━━ Listed records

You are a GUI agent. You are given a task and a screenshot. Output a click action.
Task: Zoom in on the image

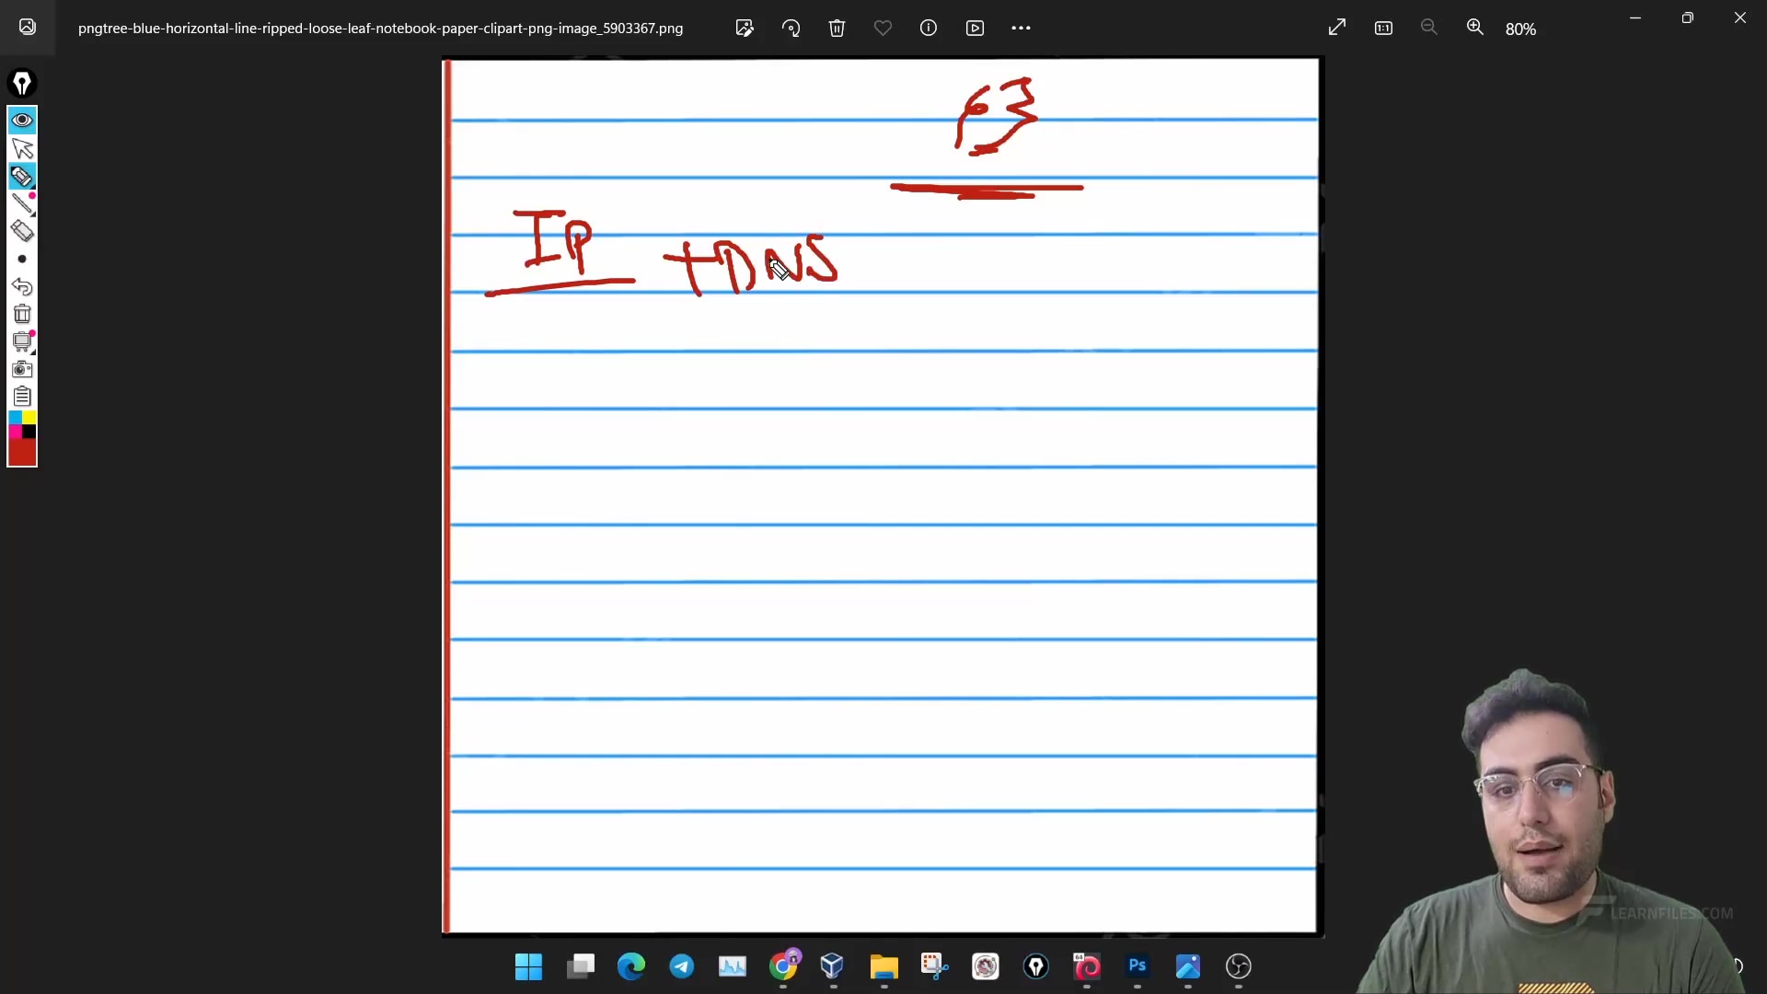coord(1475,28)
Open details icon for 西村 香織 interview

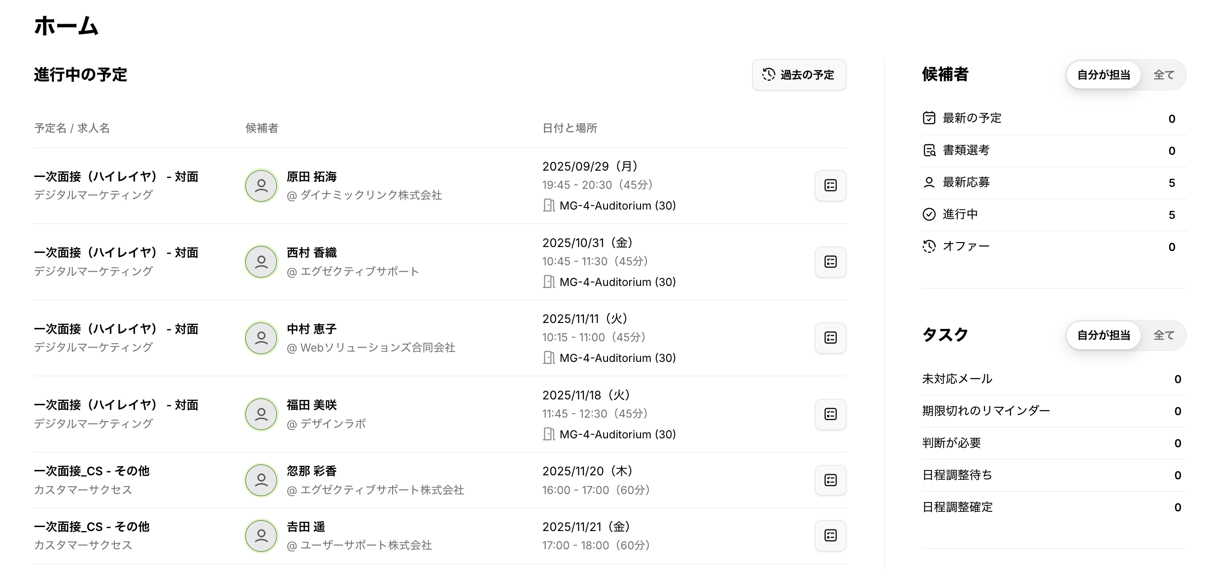pos(830,262)
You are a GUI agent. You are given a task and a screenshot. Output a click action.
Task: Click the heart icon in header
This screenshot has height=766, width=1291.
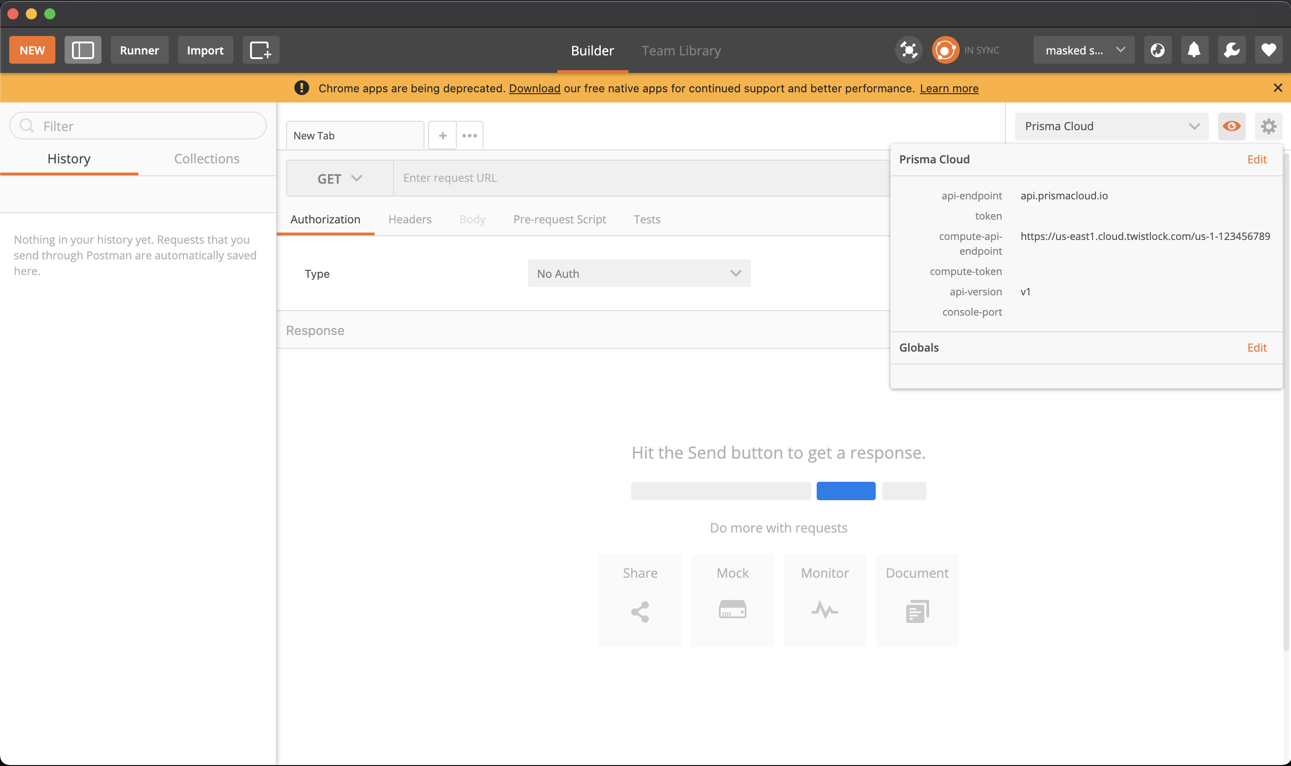pos(1268,50)
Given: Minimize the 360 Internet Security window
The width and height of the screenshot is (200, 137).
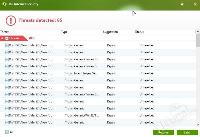Looking at the screenshot, I should point(188,4).
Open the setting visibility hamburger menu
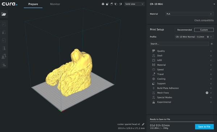This screenshot has width=217, height=132. [212, 44]
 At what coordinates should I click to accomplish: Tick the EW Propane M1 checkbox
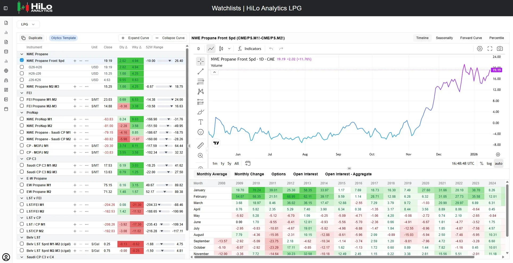click(22, 185)
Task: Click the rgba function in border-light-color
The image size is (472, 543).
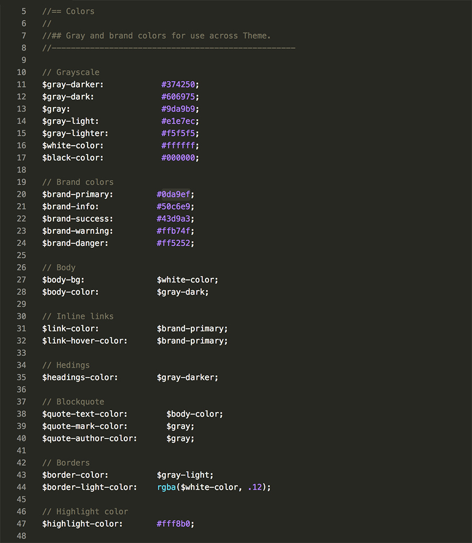Action: (x=166, y=487)
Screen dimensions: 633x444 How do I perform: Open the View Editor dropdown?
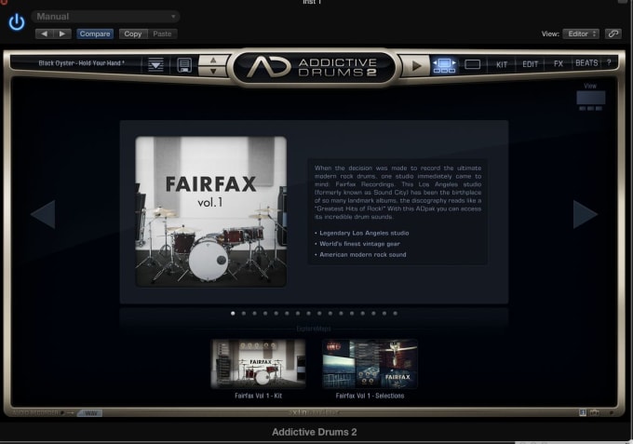(581, 34)
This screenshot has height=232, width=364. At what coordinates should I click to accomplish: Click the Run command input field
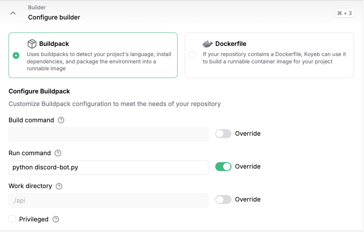[x=108, y=167]
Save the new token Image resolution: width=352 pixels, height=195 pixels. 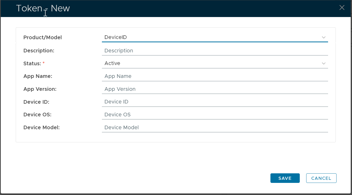click(285, 178)
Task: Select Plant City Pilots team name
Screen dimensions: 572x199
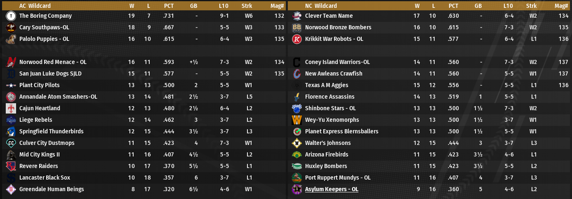Action: 40,85
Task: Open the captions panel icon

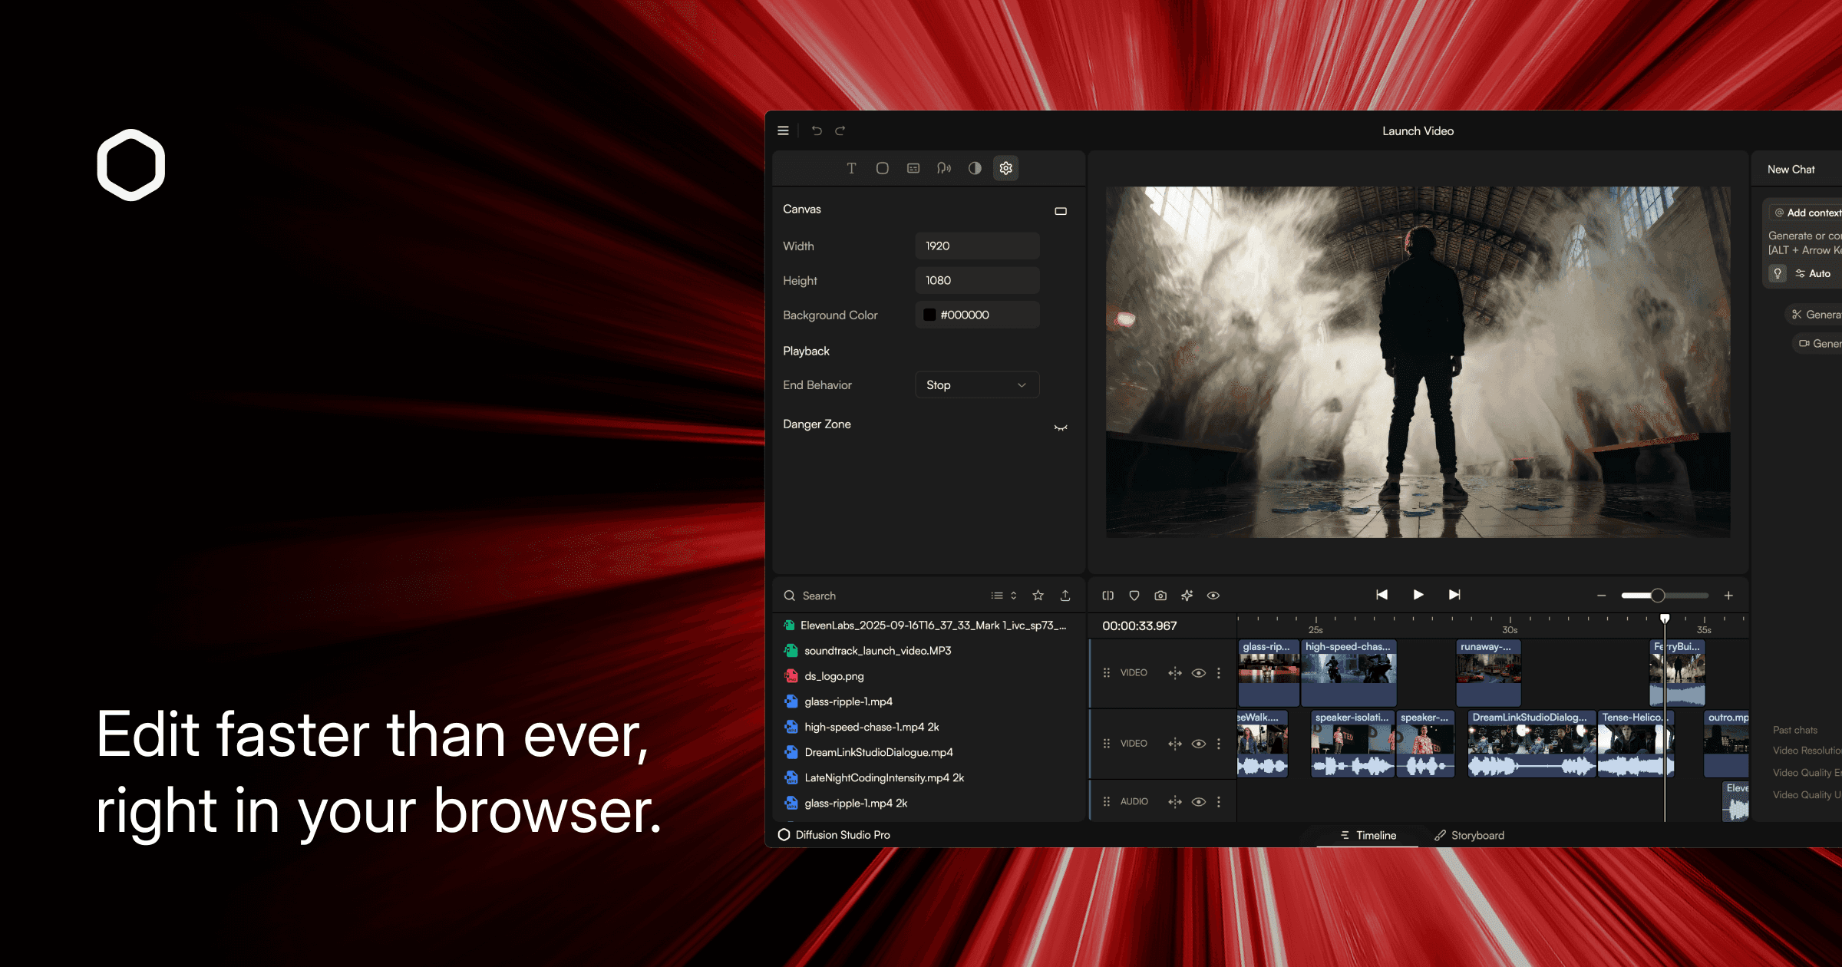Action: tap(913, 168)
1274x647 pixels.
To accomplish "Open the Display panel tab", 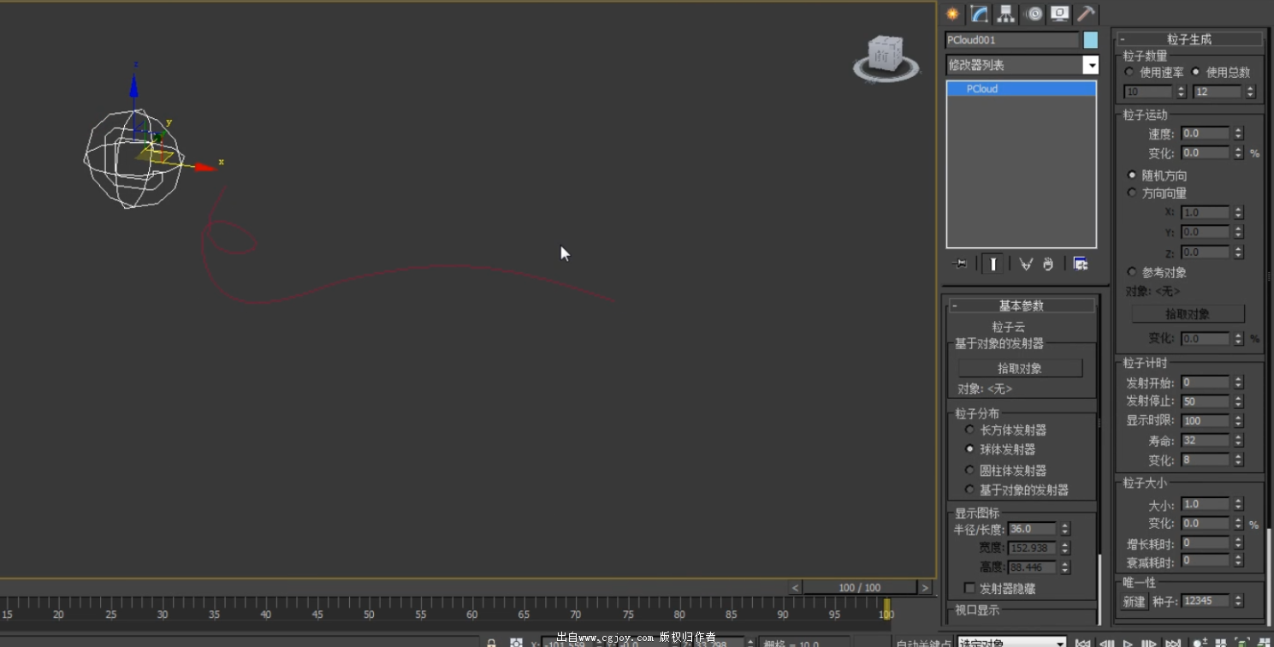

━━━━

Rewrite the stretch from the start of the records through the line containing "pos(1268,50)", changing "heart" to "star" and leaving all else as it is. Omit the pictures from your answer.

You are a GUI agent. You are given a task and a screenshot. Output a click action.
Task: Zoom in on the image

coord(1475,28)
Open details icon for 西村 香織 interview

pos(830,262)
You are a GUI agent. You are given a task and a screenshot. Output a click action.
Task: Click the star icon in header
This screenshot has height=766, width=1291.
pos(1268,50)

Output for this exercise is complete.